When Golden on the impulse of the moment had entered the room that she knew was Bertram Chesleigh's, she stood frightened and trembling inside the closed door, afraid to look up at first at the man who had treated her so cruelly.
Gathering courage at the shuddering remembrance of the terrors that awaited her in the darkness of the gloomy night outside, she looked up at last, determined to make at least one appeal to her husband.
The gas had been lighted and it threw a flood of brightness over every object in the room.
On a sofa at the further end Bertram Chesleigh lay sleeping in a careless position, as if he had just thrown himself down, wearied and overcome with fatigue.

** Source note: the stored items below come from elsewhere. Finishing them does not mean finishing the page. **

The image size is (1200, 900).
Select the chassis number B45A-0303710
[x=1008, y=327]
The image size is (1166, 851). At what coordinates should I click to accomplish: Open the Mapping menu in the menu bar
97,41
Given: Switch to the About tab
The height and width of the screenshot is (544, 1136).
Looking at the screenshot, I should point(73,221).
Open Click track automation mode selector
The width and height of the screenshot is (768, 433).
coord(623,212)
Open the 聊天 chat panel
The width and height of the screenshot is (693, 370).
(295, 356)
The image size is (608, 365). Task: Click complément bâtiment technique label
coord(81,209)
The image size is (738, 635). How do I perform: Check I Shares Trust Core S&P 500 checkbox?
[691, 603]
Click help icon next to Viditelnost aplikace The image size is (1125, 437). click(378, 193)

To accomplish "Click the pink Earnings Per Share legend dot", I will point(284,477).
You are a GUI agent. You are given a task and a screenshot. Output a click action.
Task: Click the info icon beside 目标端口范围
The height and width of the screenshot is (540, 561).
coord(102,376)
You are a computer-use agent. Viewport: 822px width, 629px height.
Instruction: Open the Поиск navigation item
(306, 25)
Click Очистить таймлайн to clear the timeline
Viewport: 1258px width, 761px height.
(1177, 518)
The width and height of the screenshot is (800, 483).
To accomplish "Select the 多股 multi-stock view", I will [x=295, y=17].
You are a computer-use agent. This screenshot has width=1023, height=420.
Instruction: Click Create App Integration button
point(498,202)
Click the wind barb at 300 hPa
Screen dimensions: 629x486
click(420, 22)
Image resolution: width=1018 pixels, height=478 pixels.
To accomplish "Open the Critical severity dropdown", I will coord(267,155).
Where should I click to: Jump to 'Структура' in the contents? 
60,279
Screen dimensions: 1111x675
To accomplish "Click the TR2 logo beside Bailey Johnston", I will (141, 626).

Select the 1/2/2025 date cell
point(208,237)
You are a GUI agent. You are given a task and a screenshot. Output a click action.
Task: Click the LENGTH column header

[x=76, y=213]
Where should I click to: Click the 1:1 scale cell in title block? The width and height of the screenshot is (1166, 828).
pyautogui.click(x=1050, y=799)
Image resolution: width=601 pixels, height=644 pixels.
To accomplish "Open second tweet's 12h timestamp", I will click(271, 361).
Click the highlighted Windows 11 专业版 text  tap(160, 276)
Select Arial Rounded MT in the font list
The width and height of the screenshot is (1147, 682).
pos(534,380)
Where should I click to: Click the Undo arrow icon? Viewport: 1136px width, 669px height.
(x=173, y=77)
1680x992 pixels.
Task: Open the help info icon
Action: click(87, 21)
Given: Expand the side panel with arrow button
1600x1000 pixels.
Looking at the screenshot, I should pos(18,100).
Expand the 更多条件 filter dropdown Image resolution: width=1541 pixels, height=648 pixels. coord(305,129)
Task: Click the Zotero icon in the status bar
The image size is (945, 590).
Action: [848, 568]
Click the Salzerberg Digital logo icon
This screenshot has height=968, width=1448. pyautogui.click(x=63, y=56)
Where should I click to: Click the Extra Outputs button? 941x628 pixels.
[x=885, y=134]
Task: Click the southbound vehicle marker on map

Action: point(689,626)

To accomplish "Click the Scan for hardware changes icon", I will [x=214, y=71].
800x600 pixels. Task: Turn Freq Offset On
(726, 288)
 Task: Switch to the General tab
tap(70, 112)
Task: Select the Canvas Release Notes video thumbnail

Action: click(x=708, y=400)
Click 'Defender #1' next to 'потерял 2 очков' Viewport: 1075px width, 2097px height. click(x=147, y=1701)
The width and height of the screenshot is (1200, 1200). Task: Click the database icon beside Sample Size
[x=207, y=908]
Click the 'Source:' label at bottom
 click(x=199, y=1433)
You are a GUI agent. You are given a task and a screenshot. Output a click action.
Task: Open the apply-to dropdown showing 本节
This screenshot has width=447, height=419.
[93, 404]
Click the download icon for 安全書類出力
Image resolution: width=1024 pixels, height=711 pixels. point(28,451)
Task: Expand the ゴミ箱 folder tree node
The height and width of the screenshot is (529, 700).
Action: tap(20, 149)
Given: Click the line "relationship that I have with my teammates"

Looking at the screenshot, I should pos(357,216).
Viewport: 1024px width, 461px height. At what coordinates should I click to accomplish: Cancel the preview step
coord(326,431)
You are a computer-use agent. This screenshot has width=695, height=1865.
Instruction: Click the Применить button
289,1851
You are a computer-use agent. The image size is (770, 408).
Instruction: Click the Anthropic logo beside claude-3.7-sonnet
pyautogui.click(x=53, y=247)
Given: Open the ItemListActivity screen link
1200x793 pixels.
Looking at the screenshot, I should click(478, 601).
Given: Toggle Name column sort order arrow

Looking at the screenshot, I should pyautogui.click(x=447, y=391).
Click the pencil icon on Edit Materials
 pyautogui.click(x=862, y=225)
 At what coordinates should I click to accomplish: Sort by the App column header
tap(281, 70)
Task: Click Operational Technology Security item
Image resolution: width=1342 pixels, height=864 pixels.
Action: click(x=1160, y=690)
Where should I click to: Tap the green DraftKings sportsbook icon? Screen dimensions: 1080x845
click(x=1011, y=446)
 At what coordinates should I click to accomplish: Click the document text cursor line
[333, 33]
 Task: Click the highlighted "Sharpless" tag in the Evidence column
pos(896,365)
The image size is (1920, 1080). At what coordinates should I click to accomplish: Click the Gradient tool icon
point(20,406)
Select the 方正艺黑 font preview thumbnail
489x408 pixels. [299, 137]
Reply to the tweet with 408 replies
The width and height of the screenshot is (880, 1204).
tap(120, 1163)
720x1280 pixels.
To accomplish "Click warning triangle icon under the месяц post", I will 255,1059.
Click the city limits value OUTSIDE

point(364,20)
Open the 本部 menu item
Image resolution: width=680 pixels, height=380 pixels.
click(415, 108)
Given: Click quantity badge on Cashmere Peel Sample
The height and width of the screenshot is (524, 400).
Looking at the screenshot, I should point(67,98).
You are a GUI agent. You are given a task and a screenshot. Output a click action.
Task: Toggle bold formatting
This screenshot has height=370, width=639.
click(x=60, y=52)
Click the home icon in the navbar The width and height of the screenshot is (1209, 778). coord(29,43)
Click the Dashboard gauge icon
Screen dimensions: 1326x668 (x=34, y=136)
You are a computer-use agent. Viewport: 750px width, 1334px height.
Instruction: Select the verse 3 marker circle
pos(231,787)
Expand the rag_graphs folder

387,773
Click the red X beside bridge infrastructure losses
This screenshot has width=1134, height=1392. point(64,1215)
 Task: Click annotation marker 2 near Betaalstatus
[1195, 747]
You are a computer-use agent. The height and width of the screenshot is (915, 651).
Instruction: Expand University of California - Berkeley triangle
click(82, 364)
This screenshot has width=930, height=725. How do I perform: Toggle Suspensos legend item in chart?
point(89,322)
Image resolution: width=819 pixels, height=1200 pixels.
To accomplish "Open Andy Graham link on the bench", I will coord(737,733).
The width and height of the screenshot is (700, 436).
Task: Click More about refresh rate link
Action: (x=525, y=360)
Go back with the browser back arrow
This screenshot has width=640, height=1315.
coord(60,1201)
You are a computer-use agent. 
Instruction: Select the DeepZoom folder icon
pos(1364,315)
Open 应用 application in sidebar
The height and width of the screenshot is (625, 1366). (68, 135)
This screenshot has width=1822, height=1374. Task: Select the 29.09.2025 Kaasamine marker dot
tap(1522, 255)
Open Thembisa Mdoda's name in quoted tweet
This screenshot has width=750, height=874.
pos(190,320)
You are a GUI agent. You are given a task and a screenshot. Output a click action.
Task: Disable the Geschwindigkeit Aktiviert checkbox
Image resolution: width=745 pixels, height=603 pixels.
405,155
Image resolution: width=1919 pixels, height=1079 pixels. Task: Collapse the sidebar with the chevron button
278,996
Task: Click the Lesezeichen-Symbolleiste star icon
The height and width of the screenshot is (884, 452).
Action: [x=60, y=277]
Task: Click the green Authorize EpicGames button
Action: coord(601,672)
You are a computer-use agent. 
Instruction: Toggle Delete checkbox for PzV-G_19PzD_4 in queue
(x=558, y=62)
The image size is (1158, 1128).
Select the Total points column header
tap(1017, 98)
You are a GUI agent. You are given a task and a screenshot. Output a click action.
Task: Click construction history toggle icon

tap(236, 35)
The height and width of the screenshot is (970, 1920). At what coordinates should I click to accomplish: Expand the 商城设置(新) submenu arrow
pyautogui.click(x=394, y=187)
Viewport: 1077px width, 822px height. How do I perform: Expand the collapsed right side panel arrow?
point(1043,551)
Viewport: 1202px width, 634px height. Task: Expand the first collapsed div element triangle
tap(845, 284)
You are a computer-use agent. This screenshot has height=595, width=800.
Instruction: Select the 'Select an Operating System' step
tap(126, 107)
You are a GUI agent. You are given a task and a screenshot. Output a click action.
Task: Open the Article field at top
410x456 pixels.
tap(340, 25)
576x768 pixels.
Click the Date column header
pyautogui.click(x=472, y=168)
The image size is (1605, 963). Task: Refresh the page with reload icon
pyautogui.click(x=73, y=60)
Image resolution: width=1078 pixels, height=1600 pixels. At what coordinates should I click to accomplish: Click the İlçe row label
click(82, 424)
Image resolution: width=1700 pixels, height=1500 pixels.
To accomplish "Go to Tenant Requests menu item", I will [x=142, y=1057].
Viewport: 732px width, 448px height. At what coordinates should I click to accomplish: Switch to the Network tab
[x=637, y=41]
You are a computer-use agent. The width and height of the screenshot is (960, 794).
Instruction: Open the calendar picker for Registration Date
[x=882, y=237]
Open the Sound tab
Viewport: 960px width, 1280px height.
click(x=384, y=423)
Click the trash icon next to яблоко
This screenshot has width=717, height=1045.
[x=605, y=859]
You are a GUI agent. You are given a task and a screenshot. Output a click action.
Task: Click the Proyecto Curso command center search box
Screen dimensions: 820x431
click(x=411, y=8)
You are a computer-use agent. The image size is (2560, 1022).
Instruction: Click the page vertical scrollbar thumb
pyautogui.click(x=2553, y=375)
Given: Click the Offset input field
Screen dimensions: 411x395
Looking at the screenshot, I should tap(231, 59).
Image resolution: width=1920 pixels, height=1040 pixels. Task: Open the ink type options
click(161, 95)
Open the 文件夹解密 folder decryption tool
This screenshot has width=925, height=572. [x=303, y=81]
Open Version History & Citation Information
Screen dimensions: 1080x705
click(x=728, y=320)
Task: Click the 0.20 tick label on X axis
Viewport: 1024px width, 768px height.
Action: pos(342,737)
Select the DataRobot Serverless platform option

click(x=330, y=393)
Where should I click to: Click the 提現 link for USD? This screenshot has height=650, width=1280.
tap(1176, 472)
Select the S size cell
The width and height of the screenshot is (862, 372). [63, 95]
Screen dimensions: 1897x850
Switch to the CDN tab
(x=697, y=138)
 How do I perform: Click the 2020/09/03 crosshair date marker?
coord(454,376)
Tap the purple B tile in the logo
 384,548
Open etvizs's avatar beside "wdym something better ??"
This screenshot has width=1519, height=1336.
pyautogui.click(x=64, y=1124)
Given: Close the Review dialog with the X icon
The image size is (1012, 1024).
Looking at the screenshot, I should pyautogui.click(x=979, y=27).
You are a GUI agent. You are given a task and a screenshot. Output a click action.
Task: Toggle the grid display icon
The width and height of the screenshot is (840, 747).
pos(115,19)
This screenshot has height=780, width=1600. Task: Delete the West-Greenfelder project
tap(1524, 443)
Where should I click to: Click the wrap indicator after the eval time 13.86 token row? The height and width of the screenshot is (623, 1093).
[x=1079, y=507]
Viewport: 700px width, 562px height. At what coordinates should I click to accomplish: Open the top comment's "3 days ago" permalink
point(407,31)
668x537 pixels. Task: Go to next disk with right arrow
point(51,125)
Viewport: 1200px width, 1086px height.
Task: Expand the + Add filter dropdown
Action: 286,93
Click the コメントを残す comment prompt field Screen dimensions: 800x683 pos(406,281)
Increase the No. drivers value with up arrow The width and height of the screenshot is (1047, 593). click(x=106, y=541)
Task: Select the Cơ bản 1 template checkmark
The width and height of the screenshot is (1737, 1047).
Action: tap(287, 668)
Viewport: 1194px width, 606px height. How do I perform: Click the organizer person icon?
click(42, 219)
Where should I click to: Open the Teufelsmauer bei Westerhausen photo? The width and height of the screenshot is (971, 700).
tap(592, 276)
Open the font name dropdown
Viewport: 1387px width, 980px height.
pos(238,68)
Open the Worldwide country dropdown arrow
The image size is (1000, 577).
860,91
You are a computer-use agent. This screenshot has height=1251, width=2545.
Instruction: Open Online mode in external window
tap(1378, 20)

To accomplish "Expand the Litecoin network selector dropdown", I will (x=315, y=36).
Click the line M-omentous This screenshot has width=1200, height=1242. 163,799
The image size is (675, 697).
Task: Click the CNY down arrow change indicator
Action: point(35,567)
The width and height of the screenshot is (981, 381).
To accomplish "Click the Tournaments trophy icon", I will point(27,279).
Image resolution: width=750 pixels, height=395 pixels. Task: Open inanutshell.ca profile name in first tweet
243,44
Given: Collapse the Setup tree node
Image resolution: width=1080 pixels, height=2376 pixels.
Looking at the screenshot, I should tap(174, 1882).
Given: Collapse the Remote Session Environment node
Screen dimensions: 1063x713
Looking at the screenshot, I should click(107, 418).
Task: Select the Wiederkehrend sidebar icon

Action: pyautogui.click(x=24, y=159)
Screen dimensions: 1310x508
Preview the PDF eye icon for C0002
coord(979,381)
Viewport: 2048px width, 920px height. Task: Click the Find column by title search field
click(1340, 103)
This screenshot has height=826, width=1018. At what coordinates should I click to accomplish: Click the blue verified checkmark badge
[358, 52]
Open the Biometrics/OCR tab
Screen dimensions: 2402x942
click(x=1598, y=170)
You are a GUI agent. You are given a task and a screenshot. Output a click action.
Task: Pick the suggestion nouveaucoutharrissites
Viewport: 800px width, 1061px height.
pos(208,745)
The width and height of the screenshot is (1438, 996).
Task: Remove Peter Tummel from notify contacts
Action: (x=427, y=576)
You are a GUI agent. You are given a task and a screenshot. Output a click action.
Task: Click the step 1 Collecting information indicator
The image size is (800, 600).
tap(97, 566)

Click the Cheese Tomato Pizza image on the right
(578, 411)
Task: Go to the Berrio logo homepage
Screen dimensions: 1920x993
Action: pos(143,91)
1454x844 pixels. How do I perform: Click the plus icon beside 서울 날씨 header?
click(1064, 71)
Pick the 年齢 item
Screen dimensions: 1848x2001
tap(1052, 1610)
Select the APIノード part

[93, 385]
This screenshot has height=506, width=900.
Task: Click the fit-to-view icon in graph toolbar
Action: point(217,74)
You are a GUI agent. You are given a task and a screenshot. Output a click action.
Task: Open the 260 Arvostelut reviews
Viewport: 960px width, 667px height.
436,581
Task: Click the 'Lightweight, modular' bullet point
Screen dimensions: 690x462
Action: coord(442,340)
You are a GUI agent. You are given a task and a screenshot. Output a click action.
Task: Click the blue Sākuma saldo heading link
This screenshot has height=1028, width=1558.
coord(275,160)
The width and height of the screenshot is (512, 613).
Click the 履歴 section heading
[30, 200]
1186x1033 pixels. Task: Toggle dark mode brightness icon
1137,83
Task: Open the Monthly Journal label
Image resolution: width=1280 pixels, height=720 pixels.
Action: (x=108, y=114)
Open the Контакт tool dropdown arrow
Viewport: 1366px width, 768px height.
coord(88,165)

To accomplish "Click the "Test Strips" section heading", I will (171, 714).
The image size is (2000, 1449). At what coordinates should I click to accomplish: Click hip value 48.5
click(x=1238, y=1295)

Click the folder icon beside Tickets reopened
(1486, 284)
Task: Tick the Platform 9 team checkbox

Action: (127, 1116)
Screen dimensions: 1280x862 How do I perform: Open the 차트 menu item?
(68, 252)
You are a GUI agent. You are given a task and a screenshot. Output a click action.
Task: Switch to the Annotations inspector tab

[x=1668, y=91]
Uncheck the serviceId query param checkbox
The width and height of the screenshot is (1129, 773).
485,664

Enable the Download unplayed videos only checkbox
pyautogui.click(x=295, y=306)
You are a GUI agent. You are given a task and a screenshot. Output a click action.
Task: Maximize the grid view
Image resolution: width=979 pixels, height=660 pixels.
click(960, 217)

The jet-black hair was tossed carelessly back from his high, white brow, and the thick, dark lashes lay heavily upon his cheeks, as if his slumber was deep and dreamless.
A small table was drawn closely to his side, littered with writing materials, and a pen with the ink scarcely dried upon it, lay beside a letter just stamped and sealed, and addressed to:
Richard Leith.
No. —— Park Avenue, New York.
As Golden glided across the room, and paused, with her small hand resting upon the table, the superscription of the letter caught her eyes by the merest chance. She started, caught it up in her hand and scanned it eagerly.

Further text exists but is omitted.